Task requirements: Pull from the data below each line where the word "click" occurs, and copy it.
------ Materials provided
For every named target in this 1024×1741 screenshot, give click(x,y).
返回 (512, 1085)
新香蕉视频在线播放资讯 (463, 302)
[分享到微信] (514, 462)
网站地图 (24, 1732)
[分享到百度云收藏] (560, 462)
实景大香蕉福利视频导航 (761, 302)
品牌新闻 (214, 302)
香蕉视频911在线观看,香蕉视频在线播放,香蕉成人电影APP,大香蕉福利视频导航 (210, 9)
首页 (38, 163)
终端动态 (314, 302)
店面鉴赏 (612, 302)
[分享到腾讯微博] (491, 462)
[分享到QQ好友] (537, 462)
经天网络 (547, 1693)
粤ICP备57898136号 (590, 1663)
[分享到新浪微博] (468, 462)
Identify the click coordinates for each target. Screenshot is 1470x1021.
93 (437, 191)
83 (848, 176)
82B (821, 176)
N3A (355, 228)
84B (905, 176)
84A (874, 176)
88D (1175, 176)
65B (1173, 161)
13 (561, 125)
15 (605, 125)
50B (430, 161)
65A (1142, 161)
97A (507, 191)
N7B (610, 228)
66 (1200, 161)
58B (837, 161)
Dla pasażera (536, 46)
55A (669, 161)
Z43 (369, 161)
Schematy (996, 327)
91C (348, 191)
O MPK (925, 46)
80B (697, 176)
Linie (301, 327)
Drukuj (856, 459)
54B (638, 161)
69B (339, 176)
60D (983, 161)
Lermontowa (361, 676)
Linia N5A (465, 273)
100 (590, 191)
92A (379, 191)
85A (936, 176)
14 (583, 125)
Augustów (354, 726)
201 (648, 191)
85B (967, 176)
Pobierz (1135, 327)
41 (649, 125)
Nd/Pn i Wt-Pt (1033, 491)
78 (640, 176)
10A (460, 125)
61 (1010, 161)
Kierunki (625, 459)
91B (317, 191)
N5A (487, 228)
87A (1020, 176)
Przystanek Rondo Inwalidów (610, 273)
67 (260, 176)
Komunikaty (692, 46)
------------
Task result:
For every named target in this 1024×1741 screenshot, give click(x,y).
Identify the click coordinates for each target. Screenshot is 1470x1021.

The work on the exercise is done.